The park gives a strong image as a civic and recreational center. The grand staircases and ramps ascending the central hill create identifiable images. The walls are free of graffiti and the plants are left free of vandalism. This is not true in many of the public spaces in Buenos Aires. The area is clean, full of families, children, young lovers, wandering tourists, and working class residents of La Boca. The vehicles that go along the streets are slowed to a crawl due to all of the people moving around.

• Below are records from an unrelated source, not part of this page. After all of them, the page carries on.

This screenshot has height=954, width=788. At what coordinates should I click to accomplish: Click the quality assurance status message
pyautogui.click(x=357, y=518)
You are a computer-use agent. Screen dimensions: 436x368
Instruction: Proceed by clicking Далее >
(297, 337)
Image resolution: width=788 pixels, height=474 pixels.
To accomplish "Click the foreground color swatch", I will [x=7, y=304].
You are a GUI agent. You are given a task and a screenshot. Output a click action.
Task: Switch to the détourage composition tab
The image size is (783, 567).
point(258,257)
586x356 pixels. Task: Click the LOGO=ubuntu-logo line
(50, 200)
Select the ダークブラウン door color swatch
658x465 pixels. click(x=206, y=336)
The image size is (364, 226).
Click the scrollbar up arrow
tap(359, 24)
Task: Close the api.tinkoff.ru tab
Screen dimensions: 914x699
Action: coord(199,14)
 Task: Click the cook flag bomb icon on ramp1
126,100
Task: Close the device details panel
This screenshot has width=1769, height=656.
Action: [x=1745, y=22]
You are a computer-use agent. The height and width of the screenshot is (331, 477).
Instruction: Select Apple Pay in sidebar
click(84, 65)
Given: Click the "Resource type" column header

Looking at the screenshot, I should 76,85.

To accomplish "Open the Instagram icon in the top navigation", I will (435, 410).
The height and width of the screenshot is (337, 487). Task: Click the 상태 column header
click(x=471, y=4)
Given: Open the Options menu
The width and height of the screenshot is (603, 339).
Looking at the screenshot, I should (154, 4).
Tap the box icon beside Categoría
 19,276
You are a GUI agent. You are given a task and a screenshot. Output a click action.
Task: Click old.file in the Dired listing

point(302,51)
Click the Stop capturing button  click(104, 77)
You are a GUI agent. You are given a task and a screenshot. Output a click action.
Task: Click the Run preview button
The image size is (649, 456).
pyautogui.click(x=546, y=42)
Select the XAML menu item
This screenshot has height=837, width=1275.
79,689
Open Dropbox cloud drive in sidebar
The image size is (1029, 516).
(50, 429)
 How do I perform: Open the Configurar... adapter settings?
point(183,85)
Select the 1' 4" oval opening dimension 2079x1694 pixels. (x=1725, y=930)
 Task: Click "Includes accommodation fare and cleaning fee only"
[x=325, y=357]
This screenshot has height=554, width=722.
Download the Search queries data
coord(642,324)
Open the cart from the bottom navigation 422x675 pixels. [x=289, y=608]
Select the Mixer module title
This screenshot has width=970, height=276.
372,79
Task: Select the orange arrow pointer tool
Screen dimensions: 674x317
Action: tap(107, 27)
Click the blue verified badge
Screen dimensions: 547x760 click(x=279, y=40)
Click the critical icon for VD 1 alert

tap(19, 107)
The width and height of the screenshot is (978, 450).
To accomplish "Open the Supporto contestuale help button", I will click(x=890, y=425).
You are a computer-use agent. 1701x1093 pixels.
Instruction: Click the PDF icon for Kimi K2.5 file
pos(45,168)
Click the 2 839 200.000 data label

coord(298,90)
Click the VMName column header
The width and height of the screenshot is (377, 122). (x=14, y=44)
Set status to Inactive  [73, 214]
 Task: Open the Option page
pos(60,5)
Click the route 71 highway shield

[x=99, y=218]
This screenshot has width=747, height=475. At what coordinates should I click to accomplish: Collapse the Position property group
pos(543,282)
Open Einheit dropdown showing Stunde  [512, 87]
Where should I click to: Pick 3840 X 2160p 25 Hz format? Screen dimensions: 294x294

The uses and activities are incredible in this park, especially given the larger context in which it is located. Many areas for strolling are provided in the surrounding Barrio, and the Costenera Sur Ecological Reserve provides myriad opportunities for informal recreation and enjoying the natural environment. The Park is located in the middle of these areas and its activities compliment the surrounding areas. Many of the areas are programmed (a café, an amphitheater, public bathrooms, unique children’s playgrounds, areas for artisans and vendors) and provide areas of intense, collective use. The children’s play areas have areas nearby where the parents can sit, keep watch over the kids and talk with one another. The only problem is, many times the parents are playing with the kids. The clustering of plants and trees also provides some more secluded places away from the picnicking groups of friends and families where people can sit in the sun, read and try to look sexy (a favorite pastime of Portenos).

The park and is a microcosm of the city. There are places where large groups are taking public dance classes, watching a show in the amphitheatre or playing a game of volleyball. There are many other places where families are watching children play, picnicking together, or strolling around. Smaller groups of people check out the artisan’s displays, eat, or gather their courage to join the dance classes. Single people also use the park- a homeless person for resting, a girl for reading, a guy for sunning (and meeting the single girls). In addition, the people using the space are constantly changing as some people stroll off into the ecological reserve or back into the city while new people are constantly arriving.